> _Exercise details_
Nothing but an exact copy of the data should be output.
################
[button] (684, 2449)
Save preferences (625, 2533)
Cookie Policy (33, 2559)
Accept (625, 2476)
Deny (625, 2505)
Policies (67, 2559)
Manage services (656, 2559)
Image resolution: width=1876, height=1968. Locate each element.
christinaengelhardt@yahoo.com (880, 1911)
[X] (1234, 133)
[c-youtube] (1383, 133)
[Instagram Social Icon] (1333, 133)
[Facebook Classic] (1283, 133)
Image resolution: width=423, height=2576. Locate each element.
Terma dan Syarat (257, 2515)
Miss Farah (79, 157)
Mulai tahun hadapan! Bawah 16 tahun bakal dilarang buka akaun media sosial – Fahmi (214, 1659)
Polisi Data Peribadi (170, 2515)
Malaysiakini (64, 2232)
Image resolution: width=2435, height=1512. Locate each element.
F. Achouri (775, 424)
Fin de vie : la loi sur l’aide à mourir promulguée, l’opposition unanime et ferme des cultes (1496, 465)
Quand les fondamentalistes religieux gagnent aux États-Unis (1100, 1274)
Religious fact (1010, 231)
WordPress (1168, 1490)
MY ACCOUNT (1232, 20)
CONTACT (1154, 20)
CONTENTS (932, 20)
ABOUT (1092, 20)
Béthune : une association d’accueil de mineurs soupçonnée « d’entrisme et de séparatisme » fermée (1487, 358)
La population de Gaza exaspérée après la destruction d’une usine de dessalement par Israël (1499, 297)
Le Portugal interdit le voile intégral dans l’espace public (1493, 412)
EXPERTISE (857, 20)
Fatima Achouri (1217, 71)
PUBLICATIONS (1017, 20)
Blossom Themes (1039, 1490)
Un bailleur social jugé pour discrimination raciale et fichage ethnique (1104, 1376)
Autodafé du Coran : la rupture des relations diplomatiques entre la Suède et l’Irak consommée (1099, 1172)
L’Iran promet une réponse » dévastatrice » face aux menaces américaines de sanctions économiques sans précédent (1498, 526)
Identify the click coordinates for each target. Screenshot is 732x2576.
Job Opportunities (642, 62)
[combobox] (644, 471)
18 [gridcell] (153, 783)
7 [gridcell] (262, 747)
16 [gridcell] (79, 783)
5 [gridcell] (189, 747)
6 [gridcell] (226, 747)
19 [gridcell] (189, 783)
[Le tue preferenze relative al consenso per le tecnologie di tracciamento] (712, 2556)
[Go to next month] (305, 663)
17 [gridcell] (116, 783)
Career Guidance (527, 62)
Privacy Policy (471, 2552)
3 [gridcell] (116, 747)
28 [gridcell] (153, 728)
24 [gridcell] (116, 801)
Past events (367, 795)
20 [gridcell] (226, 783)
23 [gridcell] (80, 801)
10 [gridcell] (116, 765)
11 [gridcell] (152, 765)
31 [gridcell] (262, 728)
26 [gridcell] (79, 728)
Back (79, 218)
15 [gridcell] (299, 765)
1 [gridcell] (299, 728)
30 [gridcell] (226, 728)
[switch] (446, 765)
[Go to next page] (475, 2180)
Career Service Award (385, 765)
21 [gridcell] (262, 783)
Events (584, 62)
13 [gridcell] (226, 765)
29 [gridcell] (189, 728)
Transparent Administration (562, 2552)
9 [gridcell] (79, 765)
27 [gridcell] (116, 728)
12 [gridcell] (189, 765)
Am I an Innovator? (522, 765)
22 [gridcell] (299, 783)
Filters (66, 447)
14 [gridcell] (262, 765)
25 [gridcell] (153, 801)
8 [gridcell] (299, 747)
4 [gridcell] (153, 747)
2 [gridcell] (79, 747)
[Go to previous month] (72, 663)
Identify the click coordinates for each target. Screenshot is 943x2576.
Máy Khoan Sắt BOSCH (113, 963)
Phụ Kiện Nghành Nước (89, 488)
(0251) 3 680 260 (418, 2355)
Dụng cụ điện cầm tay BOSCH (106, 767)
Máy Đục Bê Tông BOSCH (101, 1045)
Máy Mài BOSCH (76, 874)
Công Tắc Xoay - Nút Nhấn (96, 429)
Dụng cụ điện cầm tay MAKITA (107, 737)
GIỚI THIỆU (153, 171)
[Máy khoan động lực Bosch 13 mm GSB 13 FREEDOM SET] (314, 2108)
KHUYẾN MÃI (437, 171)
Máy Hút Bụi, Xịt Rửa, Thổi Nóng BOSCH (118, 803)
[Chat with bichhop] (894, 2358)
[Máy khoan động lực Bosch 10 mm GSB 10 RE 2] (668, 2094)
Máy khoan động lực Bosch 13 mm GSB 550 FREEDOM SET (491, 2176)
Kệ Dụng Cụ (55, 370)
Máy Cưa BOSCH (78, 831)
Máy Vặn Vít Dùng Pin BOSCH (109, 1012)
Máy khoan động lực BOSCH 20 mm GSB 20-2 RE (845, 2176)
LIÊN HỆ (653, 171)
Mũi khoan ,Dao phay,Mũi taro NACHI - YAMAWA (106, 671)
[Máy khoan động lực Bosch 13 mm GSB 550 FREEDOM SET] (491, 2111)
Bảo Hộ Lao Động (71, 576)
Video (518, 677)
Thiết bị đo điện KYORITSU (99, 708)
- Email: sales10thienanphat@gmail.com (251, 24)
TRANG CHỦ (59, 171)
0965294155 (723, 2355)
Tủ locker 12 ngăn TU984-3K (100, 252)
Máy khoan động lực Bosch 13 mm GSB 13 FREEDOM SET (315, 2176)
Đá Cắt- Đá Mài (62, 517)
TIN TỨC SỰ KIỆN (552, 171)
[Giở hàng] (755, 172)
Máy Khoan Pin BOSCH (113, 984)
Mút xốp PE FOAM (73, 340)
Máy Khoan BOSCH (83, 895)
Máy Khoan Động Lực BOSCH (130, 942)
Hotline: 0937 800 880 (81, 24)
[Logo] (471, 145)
################
> _Problem solution_
[button] (684, 2449)
Save preferences (625, 2533)
Cookie Policy (33, 2559)
Accept (625, 2476)
Deny (625, 2505)
Policies (67, 2559)
Manage services (656, 2559)
Image resolution: width=1876, height=1968. Locate each element.
christinaengelhardt@yahoo.com (880, 1911)
[X] (1234, 133)
[c-youtube] (1383, 133)
[Instagram Social Icon] (1333, 133)
[Facebook Classic] (1283, 133)
Image resolution: width=423, height=2576. Locate each element.
Terma dan Syarat (257, 2515)
Miss Farah (79, 157)
Mulai tahun hadapan! Bawah 16 tahun bakal dilarang buka akaun media sosial – Fahmi (214, 1659)
Polisi Data Peribadi (170, 2515)
Malaysiakini (64, 2232)
Image resolution: width=2435, height=1512. Locate each element.
F. Achouri (775, 424)
Fin de vie : la loi sur l’aide à mourir promulguée, l’opposition unanime et ferme des cultes (1496, 465)
Quand les fondamentalistes religieux gagnent aux États-Unis (1100, 1274)
Religious fact (1010, 231)
WordPress (1168, 1490)
MY ACCOUNT (1232, 20)
CONTACT (1154, 20)
CONTENTS (932, 20)
ABOUT (1092, 20)
Béthune : une association d’accueil de mineurs soupçonnée « d’entrisme et de séparatisme » fermée (1487, 358)
La population de Gaza exaspérée après la destruction d’une usine de dessalement par Israël (1499, 297)
Le Portugal interdit le voile intégral dans l’espace public (1493, 412)
EXPERTISE (857, 20)
Fatima Achouri (1217, 71)
PUBLICATIONS (1017, 20)
Blossom Themes (1039, 1490)
Un bailleur social jugé pour discrimination raciale et fichage ethnique (1104, 1376)
Autodafé du Coran : la rupture des relations diplomatiques entre la Suède et l’Irak consommée (1099, 1172)
L’Iran promet une réponse » dévastatrice » face aux menaces américaines de sanctions économiques sans précédent (1498, 526)
Identify the click coordinates for each target. Screenshot is 732x2576.
Job Opportunities (642, 62)
[combobox] (644, 471)
18 [gridcell] (153, 783)
7 [gridcell] (262, 747)
16 [gridcell] (79, 783)
5 [gridcell] (189, 747)
6 [gridcell] (226, 747)
19 [gridcell] (189, 783)
[Le tue preferenze relative al consenso per le tecnologie di tracciamento] (712, 2556)
[Go to next month] (305, 663)
17 [gridcell] (116, 783)
Career Guidance (527, 62)
Privacy Policy (471, 2552)
3 [gridcell] (116, 747)
28 [gridcell] (153, 728)
24 [gridcell] (116, 801)
Past events (367, 795)
20 [gridcell] (226, 783)
23 [gridcell] (80, 801)
10 [gridcell] (116, 765)
11 [gridcell] (152, 765)
31 [gridcell] (262, 728)
26 [gridcell] (79, 728)
Back (79, 218)
15 [gridcell] (299, 765)
1 [gridcell] (299, 728)
30 [gridcell] (226, 728)
[switch] (446, 765)
[Go to next page] (475, 2180)
Career Service Award (385, 765)
21 [gridcell] (262, 783)
Events (584, 62)
13 [gridcell] (226, 765)
29 [gridcell] (189, 728)
Transparent Administration (562, 2552)
9 [gridcell] (79, 765)
27 [gridcell] (116, 728)
12 [gridcell] (189, 765)
Am I an Innovator? (522, 765)
22 [gridcell] (299, 783)
Filters (66, 447)
14 [gridcell] (262, 765)
25 [gridcell] (153, 801)
8 [gridcell] (299, 747)
4 [gridcell] (153, 747)
2 [gridcell] (79, 747)
[Go to previous month] (72, 663)
Identify the click coordinates for each target. Screenshot is 943x2576.
Máy Khoan Sắt BOSCH (113, 963)
Phụ Kiện Nghành Nước (89, 488)
(0251) 3 680 260 (418, 2355)
Dụng cụ điện cầm tay BOSCH (106, 767)
Máy Đục Bê Tông BOSCH (101, 1045)
Máy Mài BOSCH (76, 874)
Công Tắc Xoay - Nút Nhấn (96, 429)
Dụng cụ điện cầm tay MAKITA (107, 737)
GIỚI THIỆU (153, 171)
[Máy khoan động lực Bosch 13 mm GSB 13 FREEDOM SET] (314, 2108)
KHUYẾN MÃI (437, 171)
Máy Hút Bụi, Xịt Rửa, Thổi Nóng BOSCH (118, 803)
[Chat with bichhop] (894, 2358)
[Máy khoan động lực Bosch 10 mm GSB 10 RE 2] (668, 2094)
Máy khoan động lực Bosch 13 mm GSB 550 FREEDOM SET (491, 2176)
Kệ Dụng Cụ (55, 370)
Máy Cưa BOSCH (78, 831)
Máy Vặn Vít Dùng Pin BOSCH (109, 1012)
Máy khoan động lực BOSCH 20 mm GSB 20-2 RE (845, 2176)
LIÊN HỆ (653, 171)
Mũi khoan ,Dao phay,Mũi taro NACHI - YAMAWA (106, 671)
[Máy khoan động lực Bosch 13 mm GSB 550 FREEDOM SET] (491, 2111)
Bảo Hộ Lao Động (71, 576)
Video (518, 677)
Thiết bị đo điện KYORITSU (99, 708)
- Email: sales10thienanphat@gmail.com (251, 24)
TRANG CHỦ (59, 171)
0965294155 (723, 2355)
Tủ locker 12 ngăn TU984-3K (100, 252)
Máy khoan động lực Bosch 13 mm GSB 13 FREEDOM SET (315, 2176)
Đá Cắt- Đá Mài (62, 517)
TIN TỨC SỰ KIỆN (552, 171)
[Giở hàng] (755, 172)
Máy Khoan Pin BOSCH (113, 984)
Mút xốp PE FOAM (73, 340)
Máy Khoan BOSCH (83, 895)
Máy Khoan Động Lực BOSCH (130, 942)
Hotline: 0937 800 880 (81, 24)
[Logo] (471, 145)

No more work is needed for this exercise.